At the Idiroko border, long regarded as a strategic corridor for illicit trade, Afeni is pursuing what increasingly appears to be a doctrine rather than routine enforcement, anchored on intelligence driven operations, inter agency coordination, officer preparedness, community engagement and the revival of legitimate trade, with outcomes that are becoming difficult to ignore.

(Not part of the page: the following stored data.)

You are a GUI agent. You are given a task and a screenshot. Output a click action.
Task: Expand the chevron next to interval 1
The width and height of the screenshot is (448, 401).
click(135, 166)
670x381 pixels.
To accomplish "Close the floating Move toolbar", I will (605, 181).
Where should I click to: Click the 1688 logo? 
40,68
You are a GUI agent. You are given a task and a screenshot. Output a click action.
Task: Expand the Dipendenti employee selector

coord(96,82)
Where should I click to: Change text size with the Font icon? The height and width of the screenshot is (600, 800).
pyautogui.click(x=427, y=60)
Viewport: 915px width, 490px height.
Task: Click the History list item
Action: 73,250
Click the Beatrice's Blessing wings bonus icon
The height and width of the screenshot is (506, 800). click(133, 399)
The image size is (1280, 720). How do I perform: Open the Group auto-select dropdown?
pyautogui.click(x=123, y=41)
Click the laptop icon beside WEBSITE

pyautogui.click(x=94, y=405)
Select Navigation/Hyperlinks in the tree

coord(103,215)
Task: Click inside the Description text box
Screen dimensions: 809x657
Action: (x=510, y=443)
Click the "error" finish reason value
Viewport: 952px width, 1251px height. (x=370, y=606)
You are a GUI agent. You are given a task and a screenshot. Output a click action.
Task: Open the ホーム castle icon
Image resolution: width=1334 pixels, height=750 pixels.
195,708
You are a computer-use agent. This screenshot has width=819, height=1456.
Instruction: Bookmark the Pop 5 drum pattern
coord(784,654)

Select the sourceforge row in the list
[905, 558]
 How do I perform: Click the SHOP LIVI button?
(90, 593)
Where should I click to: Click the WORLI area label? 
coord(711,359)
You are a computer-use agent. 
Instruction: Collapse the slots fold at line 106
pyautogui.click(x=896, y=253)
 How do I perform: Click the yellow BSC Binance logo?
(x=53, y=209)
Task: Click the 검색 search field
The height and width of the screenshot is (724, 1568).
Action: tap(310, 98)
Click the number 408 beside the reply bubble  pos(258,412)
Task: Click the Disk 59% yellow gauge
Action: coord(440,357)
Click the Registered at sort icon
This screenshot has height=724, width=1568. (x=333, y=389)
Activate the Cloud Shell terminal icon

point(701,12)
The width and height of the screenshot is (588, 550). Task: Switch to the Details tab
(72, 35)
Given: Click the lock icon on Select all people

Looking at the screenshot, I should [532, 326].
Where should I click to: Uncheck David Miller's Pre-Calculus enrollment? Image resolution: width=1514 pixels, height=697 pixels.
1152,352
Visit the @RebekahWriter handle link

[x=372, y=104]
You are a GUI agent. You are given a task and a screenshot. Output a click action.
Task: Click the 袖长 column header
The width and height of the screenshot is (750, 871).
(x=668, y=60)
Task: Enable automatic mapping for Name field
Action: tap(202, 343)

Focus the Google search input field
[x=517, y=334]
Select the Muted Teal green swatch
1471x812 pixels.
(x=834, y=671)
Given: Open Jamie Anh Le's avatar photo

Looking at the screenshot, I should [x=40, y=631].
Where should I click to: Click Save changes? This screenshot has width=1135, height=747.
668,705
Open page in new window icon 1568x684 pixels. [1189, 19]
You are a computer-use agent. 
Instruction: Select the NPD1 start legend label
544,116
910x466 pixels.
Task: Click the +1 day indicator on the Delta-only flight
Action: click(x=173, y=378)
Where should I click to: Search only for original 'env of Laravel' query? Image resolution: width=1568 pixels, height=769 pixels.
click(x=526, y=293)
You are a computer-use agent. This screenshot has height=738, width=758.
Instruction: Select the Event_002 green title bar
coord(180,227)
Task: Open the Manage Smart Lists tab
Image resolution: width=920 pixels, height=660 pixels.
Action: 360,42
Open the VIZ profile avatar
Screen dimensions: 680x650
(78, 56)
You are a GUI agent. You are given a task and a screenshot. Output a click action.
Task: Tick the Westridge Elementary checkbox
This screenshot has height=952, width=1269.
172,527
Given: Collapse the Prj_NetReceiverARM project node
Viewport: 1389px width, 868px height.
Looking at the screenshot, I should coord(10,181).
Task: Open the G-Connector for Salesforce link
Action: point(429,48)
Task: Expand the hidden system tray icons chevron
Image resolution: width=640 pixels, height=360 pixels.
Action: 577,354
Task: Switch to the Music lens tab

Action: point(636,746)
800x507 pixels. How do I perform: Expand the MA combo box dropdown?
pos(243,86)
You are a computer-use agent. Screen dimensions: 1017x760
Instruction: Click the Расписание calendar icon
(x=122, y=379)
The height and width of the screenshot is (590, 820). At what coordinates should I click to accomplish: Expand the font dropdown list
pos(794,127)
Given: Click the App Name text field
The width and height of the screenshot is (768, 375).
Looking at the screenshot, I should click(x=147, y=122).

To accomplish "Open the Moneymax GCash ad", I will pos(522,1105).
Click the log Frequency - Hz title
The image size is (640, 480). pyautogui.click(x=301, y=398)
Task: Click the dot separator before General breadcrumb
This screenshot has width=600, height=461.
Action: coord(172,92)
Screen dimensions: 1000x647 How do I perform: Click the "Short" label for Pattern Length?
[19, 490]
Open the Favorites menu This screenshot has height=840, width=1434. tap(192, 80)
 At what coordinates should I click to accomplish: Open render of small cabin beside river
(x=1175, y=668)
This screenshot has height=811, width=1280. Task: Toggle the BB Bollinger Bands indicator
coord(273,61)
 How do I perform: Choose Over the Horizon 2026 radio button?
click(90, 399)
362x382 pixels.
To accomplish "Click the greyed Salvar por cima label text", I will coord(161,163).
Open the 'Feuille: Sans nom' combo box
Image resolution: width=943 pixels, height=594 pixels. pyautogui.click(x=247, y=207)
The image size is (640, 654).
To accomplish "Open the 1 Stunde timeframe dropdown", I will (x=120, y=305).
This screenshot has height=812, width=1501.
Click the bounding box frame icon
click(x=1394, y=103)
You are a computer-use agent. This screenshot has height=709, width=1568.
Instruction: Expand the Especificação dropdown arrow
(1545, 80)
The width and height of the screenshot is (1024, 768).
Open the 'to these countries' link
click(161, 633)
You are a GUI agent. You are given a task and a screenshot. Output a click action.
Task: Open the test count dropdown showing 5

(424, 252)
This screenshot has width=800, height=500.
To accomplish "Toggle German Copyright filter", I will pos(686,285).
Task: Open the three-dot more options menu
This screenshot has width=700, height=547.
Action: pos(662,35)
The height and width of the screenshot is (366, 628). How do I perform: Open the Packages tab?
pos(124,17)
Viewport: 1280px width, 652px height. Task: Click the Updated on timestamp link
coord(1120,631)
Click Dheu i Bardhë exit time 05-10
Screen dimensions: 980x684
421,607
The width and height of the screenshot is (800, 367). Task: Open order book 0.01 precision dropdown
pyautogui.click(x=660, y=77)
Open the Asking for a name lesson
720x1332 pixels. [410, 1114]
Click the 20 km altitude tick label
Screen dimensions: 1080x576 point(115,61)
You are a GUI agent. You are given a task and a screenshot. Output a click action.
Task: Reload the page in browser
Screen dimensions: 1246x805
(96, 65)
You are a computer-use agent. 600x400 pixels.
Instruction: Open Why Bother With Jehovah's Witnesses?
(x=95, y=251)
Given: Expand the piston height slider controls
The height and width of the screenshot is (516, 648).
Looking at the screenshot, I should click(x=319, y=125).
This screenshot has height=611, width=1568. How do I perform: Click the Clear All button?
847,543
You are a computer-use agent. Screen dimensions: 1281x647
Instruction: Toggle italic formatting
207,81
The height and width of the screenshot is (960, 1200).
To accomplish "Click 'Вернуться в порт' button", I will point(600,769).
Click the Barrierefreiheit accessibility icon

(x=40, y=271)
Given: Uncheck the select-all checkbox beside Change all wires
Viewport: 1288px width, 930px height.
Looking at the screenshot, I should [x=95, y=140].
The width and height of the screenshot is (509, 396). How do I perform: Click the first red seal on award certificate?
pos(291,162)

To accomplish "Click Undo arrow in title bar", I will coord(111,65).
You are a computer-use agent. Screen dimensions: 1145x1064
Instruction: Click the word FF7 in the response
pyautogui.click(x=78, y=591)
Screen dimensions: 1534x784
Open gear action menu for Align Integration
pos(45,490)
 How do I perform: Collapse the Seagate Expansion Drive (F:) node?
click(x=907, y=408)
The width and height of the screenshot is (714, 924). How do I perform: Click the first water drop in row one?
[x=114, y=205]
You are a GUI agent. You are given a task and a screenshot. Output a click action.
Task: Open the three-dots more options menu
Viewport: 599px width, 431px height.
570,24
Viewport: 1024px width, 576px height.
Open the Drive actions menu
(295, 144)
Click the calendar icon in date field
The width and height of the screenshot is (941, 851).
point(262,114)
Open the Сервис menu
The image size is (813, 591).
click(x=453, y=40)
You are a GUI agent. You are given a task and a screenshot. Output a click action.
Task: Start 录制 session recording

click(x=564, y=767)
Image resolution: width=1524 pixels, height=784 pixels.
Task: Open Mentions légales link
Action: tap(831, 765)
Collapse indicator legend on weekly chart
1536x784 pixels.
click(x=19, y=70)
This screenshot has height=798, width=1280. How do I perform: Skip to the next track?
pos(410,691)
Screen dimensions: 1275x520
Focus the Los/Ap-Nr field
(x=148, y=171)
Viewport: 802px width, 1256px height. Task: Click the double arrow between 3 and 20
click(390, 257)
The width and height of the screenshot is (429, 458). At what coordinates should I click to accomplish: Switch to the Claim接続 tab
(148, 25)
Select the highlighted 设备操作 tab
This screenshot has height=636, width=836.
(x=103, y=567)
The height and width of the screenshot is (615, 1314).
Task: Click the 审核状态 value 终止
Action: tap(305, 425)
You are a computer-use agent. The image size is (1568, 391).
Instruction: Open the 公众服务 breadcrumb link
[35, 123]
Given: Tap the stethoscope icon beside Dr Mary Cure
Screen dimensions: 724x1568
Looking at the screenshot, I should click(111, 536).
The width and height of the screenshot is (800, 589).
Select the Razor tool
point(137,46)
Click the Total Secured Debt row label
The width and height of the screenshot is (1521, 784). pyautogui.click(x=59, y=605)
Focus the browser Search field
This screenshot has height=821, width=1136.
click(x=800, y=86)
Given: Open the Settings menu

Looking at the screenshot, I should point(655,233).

Within months of assuming office, the command recorded seizures of 22,725 bags of foreign parboiled rice equivalent to 37 trailer loads, 13,332 parcels of cannabis sativa, arms and ammunition including pistols, cartridges and explosives, 2,669 kegs of petroleum products totaling 66,725 litres, as well as used vehicles, pharmaceuticals, clothing and hard drugs such as 28.90 kilograms of crystal meth and 16 kilograms of heroin. Revenue also rose sharply, while export activity, dormant for years at the corridor, has begun to show signs of revival, reinforcing the argument that enforcement can also drive economic order.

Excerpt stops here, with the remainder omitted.